### 記述課題
抜粋文の筆者は、みなもと太郎の『風雲児たち』を何巻あたりまで読んだと述べているか。

★さちゅりこん――渡邊史郎と縦塗横抹

世界が矛盾的自己同一的形成として、現在において過去と未来とが一となるという時、我々は反省的である。(西田幾多郎)

『風雲児たち』を怖くて読み進められないわたくし

2012-08-31 05:21:14 | 漫画など


みなもと太郎の『風雲児たち』は、幕末編がたぶん継続中であるが、5巻あたりまで読んで最近読んでいない。というのも、どうも坂本龍馬が出始めるとこの漫画はつまらなくなるのではないかという予感がしたからである。源内や蘭学者達の描写が非常に感動的だったので、龍馬のような少年ジャンプ的なアホ(司馬遼太郎のあれなんか、完全に「努力友情勝利」だと思ったが……どうなのであろう)無骨な人物が、いきなり自由や人権や階級意識に目覚めて突進した暁には、世の中は結局地道な翻訳や発明が動かすという殊勝な話が、多少馬鹿でもエネルギーと自己愛が激しいやつがいないとだめという(──最近よくいる、自分に下された成績に納得行かずに教員や管理職に自分をもっと高く評価するように頑張るタイプの跋扈を許す)陳腐なイデオロギーに流れるのが怖かったのである。『風雲児たち』は、基本的に、『ホモホモ7』というより『レ・ミゼラブル』や『ハムレット』路線のように感じたので、作者が本来の真面目さでつい感動的にやってしまうのではないかと思われたし……。

### 表示情報

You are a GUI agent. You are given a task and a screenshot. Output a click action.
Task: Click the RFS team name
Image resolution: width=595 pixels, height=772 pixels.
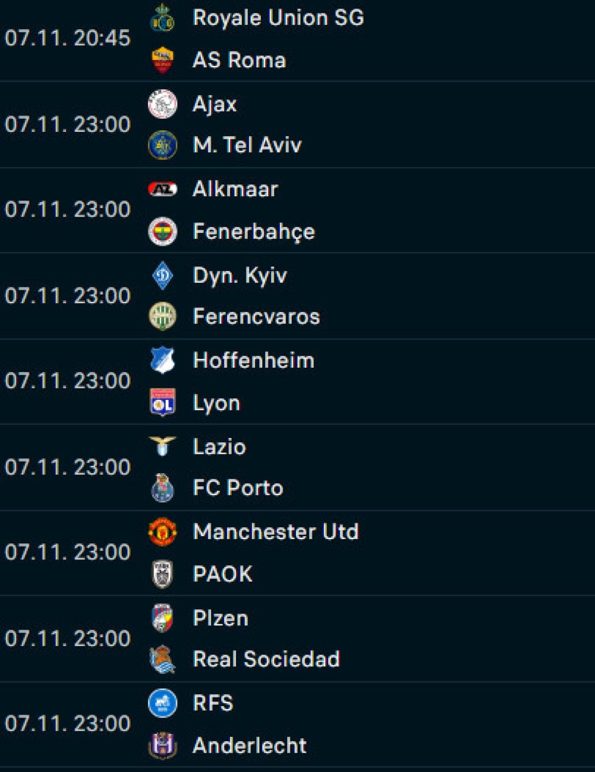tap(213, 703)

### 課題の解答
5巻あたりまで。